Q: How often should you use it?
This depends on the concentration of lactic acid that you use. “In general, weaker strength lactic acids can be used daily, while higher strength lactic acids should be limited to two or three times per week as tolerated. If your skin is getting too irritated, red, and dry, it is important to take a break for a few days to allow your skin to recover,” says Chang.
Q: When will I start seeing results?
That depends on the strength of lactic acid that you start with, but you will probably notice a difference in brightness right away thanks to its exfoliating properties. But for best results over time, “start with a lower percentage of five to 10 percent and then assess how your skin looks after regular use over one month. If the results are effective, I recommend sticking to the same percentage, but if you’re not experiencing enough of a difference — and your skin’s tolerating it well — you can slowly increase the strength,” says Levin.

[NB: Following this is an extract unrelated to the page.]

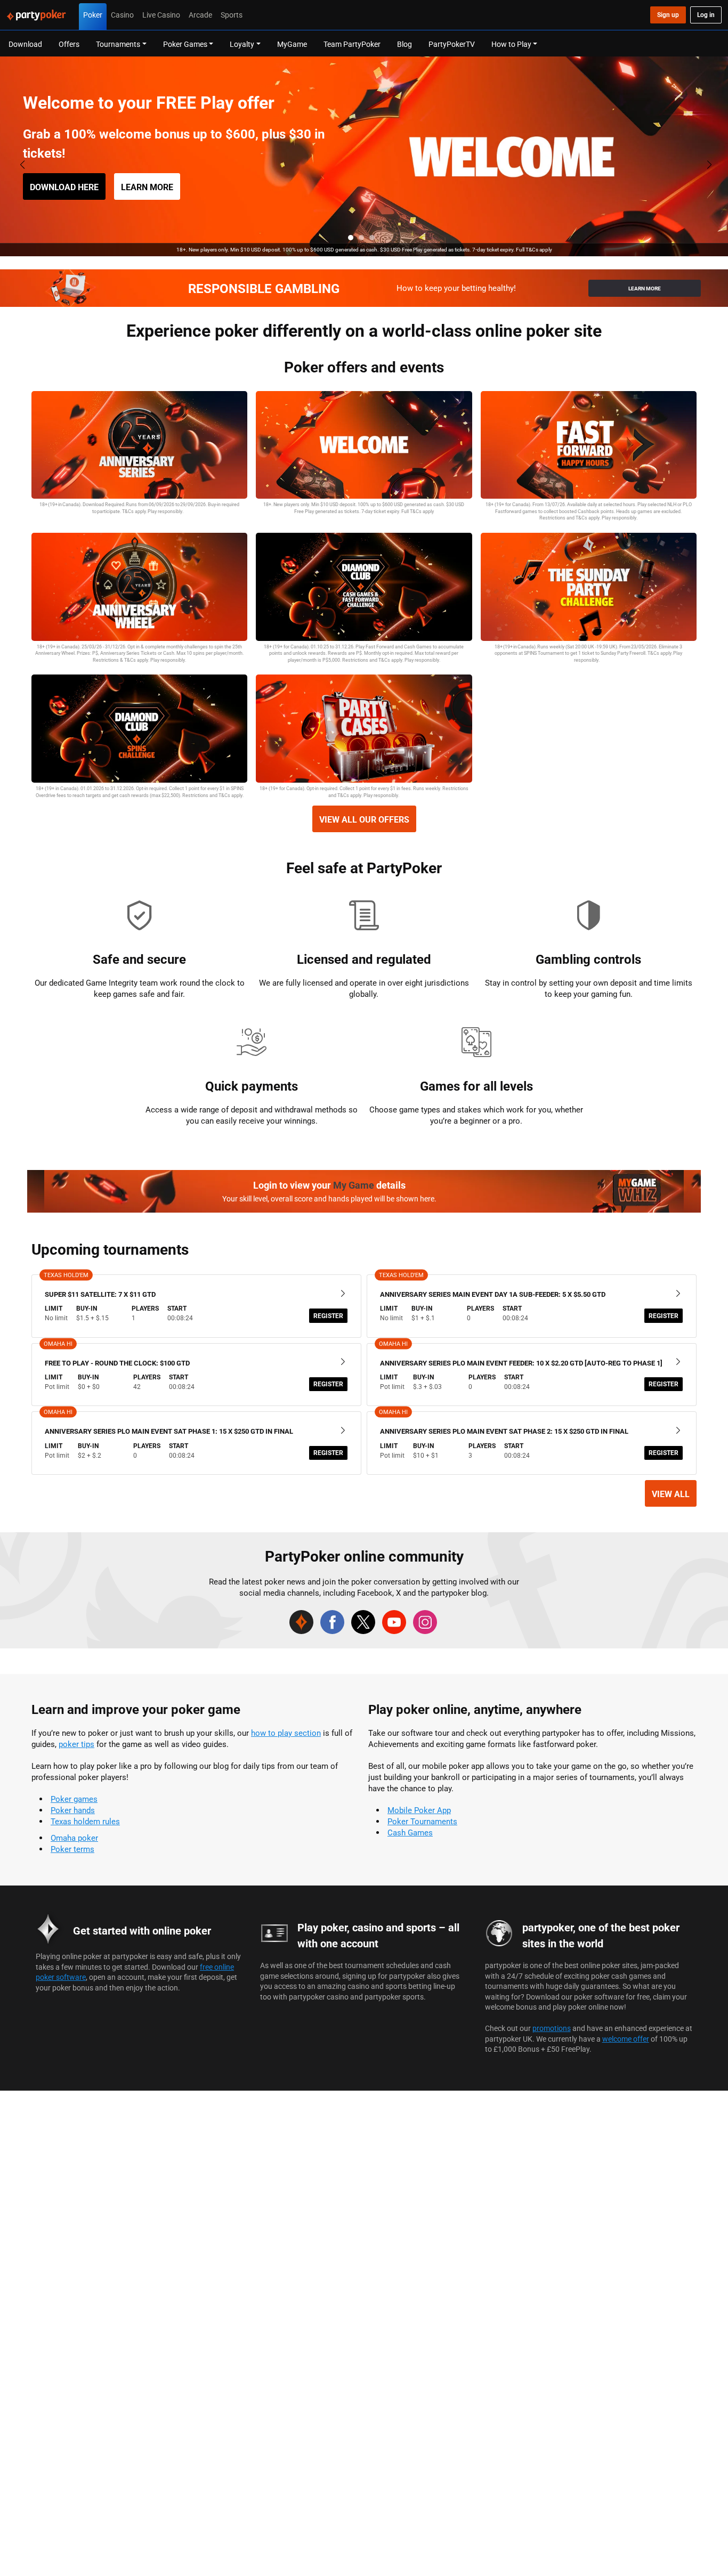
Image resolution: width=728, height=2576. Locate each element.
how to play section (286, 1733)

Q: What does it feel like when you use it?
It depends on the strength and amount of lactic acid in the product. “You might feel a mild tingling or slight burning sensation while others may not feel anything at all. It’s normal to get some mild, temporary redness or irritation during and after using a lactic acid treatment,” says Chang. Stop using it if you feel excessive irritation and “if you’re experiencing extreme itchiness, swelling or pain, it could be contact dermatitis,” she adds. If that occurs, head over to your dermatologist stat to get it checked out.
Q: What is the most common mistake when using lactic acid?
“Especially if you have sensitive skin, it’s important not to skip patch testing,” says Chang. “Apply a thin layer of product to your forearm or neck to see whether or not you get a reaction.” It is important to do it for a few days in the same area, as sometimes allergic reactions can be delayed.
Q: What is the most surprising thing people find when they start using it?
“Many patients are surprised at how well-tolerated lactic acids are. Over-the-counter formulations are typically very gentle. You’ll find that with daily use, there will be a gradual, noticeable improvement in overall complexion and tone of your skin,” says Chang.